Even the blistered street signs seem to point almost hopelessly down deserted roads where homes and lives were either lost or destroyed.

This is Scaddan — ground zero of Tuesday’s horrific bushfires.

The West Australian was allowed in briefly yesterday with Department of Fire and Emergency Services personnel to see the damage and the work being done to try and make it safe for locals to return.

What they will find will bring tears to their eyes.

The burnt-out shell of Scaddan’s town hall is one of the first of many gutted buildings that will be waiting to greet them.

The fire reduced it to a pile of twisted corrugated iron and dangerous asbestos sheeting.

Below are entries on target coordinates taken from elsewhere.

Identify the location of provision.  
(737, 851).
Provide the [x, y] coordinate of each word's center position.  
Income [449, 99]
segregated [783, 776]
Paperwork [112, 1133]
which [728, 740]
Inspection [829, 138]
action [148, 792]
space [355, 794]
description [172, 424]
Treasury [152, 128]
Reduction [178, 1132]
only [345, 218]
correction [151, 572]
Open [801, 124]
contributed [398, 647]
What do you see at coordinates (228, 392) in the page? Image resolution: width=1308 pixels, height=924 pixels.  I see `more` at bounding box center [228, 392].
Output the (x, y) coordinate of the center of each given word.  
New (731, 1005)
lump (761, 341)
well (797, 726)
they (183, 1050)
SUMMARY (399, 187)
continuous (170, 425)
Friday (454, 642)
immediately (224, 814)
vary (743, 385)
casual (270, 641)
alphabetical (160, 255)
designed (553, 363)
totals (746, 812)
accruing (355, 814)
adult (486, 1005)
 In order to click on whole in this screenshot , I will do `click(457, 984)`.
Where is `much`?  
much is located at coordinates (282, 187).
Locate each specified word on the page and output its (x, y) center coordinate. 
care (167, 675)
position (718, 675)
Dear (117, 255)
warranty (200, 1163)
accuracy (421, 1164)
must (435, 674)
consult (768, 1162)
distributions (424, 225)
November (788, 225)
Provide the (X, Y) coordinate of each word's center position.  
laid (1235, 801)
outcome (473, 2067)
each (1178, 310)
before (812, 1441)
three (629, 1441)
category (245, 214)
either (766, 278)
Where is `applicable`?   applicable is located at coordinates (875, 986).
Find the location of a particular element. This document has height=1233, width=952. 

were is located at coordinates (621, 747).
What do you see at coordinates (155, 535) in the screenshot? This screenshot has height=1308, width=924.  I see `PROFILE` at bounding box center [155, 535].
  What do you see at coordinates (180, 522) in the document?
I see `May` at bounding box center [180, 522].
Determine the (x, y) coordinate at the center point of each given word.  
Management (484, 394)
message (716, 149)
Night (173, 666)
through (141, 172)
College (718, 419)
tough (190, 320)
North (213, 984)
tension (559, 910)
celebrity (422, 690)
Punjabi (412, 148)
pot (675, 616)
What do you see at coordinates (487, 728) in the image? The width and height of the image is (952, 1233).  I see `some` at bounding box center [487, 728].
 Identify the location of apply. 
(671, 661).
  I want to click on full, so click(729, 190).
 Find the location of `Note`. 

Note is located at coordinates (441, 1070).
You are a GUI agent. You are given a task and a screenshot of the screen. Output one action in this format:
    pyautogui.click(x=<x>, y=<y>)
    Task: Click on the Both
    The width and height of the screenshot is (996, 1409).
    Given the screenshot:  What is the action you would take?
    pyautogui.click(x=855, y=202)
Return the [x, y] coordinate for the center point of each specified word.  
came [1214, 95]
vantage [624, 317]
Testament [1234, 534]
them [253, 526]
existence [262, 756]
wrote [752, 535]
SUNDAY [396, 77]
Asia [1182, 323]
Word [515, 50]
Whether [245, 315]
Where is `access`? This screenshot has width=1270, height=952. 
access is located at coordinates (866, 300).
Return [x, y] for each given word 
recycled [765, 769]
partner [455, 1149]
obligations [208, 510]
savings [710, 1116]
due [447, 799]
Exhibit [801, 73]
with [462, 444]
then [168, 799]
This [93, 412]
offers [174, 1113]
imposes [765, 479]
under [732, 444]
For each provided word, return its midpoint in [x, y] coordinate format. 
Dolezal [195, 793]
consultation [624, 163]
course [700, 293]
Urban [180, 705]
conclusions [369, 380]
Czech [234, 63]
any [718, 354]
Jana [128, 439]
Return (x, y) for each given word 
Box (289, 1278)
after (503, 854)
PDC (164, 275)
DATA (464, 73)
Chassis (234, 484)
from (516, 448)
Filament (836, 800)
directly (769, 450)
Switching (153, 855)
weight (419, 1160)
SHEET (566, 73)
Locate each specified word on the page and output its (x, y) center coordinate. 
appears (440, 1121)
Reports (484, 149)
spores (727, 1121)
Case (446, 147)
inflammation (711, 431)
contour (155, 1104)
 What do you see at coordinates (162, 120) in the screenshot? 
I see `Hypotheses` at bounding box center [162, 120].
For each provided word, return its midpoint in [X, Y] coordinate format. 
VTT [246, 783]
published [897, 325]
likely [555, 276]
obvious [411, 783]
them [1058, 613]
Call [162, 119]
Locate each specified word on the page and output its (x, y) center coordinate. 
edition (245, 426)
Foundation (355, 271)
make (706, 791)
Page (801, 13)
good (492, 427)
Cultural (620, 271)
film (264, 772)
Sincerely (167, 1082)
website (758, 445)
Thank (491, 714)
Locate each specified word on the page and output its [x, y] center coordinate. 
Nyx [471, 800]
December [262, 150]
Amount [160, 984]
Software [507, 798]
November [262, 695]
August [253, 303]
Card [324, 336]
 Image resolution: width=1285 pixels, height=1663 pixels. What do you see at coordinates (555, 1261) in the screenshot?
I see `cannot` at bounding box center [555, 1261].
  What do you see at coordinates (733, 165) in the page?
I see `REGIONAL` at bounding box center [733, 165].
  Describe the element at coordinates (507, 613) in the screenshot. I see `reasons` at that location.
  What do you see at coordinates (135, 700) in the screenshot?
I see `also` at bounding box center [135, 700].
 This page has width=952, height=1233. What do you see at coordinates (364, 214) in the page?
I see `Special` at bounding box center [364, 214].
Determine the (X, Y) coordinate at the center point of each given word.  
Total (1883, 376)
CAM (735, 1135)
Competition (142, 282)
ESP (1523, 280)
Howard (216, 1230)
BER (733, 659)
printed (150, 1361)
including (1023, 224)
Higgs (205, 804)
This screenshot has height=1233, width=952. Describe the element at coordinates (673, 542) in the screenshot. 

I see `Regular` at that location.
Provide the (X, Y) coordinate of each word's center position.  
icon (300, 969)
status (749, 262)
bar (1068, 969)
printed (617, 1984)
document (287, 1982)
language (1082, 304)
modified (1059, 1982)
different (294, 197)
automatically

Yet, incredibly, the primary school next door somehow escaped unscathed. Further down the road are more flattened homes and sheds with the shells of burnt-out cars in the driveways.

And then there is Grigg Road, the scene of the worst of all of this region’s losses.

A “road closed” sign marks the entrance which only police and forensic teams are allowed to venture beyond.

It was here that heroic farmer Kym Curnow lived and died.

Three young overseas workers also died nearby.

The devastation that is everywhere speaks volumes about the fury which confronted them and was impossible to outrun.

For those with homes to come back to, it is hard to imagine how life in Scaddan will ever be the same again.